* [EXTRACT TO READ]

■ ■ ■

Tax cuts have long been the heart of the Republican Party’s economic policy. Republican presidential primaries play host to bidding wars to cut taxes the furthest and the past two Republican presidents have made tax cuts the centerpiece of their legislative agendas. But are they working? The evidence suggests not.
Without question, the years following the Tax Cut and Jobs Act of 2017 (TCJA) were good ones for the American economy. Unemployment was low, income growth was high. But such results are not prima facie support for a tax cut’s success, especially when the federal government also pursues an extraordinarily stimulative monetary policy (low interest rates) and fiscal policy (large deficits) at the peak of the business cycle. Never has America run its economy so “hot,” and the results were what one might expect in the short run, though almost certainly unsustainable.
In assessing the effects of recent supply-side tax cuts, including TCJA and the Bush tax cuts of 2001 and 2003, it is not enough to observe positive economic performance. A supply-side tax cut is supposed to achieve its effects in a specific way, by improving incentives and spurring business investment. If that does not happen, the tax cut did not work.
A helpful starting point for the proper assessment of TCJA is research presented by President Donald Trump’s Council of Economic Advisers (CEA) in 2018 and 2019. When Trump took office, Speaker of the House Paul Ryan and a cadre of Trump advisors pushed aggressively to make a tax cut the initial legislative priority. Eager to vindicate their strategy, they began pointing soon after its implementation to preliminary data from the U.S. Department of Commerce’s Bureau of Economic Analysis (BEA) to demonstrate a strong uptick in investment and growth. Unfortunately, BEA has since revised those figures, and TCJA’s effect has vanished.
For example, presenting to the American Economic Association’s Annual Meeting on January 4, 2019, CEA chair Kevin Hassett highlighted the “contribution of nonresidential fixed investment to real GDP growth” as a key metric for detecting the positive effect of reducing the corporate tax rate. CEA had estimated that this contribution should rise above the pre-existing trend by 0.2 to 0.4 percentage points.
The average contribution of nonresidential fixed investment to real GDP growth over the business cycle, from the prior recession’s end in Q3:2009 to passage of TCJA in Q4:2017, had been 0.64 percentage points. Sure enough, in the first three quarters of 2018, after TCJA’s passage, that figure had risen to 0.99 percentage points.
“And so, if someone were to say, Did the tax cut work on investment? … Did they work the way that we anticipated?” observed Hassett, “Then you’d have to say, well yeah, because we have this ex-ante evidence of what the proposed effect was going to be and if you look at what actually happened it came in right about there.” Further, Hassett argued that other exogenous factors could not mask the tax cut’s effect: “The tax shock in the year after a big tax reform is so big relative to everything else that historically has happened that the ceteris paribus [other things equal] assumption must be about reasonable, because otherwise we wouldn’t keep getting the same answer.”

■ ■ ■

* [RECORDS SUPPLIED]
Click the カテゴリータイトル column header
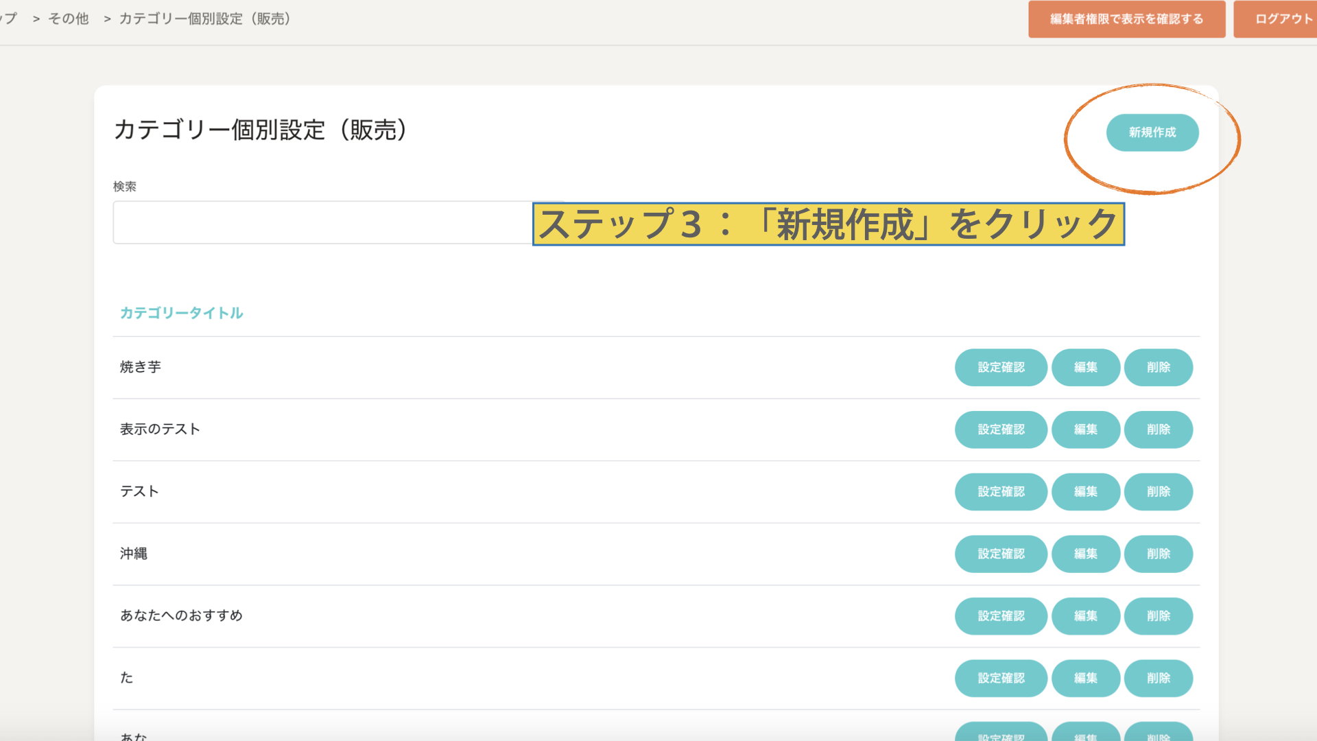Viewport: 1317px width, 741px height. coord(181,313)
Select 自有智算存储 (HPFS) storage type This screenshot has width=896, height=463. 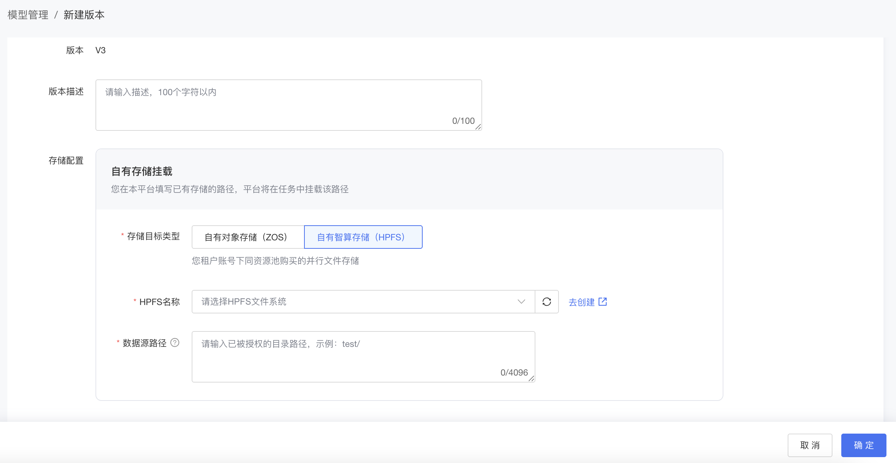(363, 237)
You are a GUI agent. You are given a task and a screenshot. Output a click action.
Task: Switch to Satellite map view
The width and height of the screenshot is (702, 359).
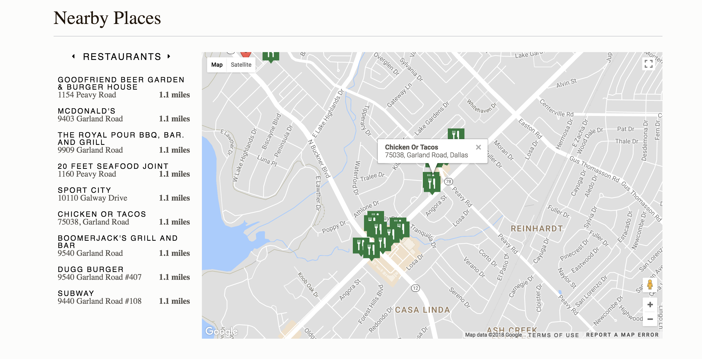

■ ■ ■

* [TASKS AND EXERCISES]
1 - Rewrite the lines of the records from the one containing "You are a GUI" through the end of the records, inclusive, with "screenshot" replaced by "screen capture" and nothing else changed. Leave out the pictures.
2 - Continue the piece on Republican tax cuts from the point where it stops.

* [TASK-BY-TASK ANSWERS]
1 -
You are a GUI agent. You are given a task and a screen capture. Output a click action.
Task: Switch to Satellite map view
The width and height of the screen capture is (702, 359).

2 -
Unfortunately, the 2018 statistics available at the start of 2019 were preliminary, and BEA would revise them as it received further data. In 2023, looking back on that period, the story is very different. In fact:
- The baseline figure for the business cycle up until TCJA’s passage was higher: 0.72 percentage points.
- The figure for the first three quarters of 2018 was lower: 0.84 percentage points.
- The figure for the full year in 2018 was lower still: 0.75 percentage points.
- The figure for the full year in 2019 fell even further: 0.44 percentage points.
All told, TCJA’s actual effect on this key investment measure appears to have been less than one-tenth of what CEA expected and virtually indistinguishable from zero.
A similar story repeats for growth in business investment, highlighted in both CEA speeches and the 2019 Economic Report of the President. In late 2018, the growth rate for real private nonresidential fixed investment appeared to have surged considerably over its pre-TCJA average. But looking back with 2023’s revised data, the gains vanish. In fact:
- The baseline figure for the business cycle up until TCJA’s passage (Q3:2009 to Q4:2017) was 5.8%.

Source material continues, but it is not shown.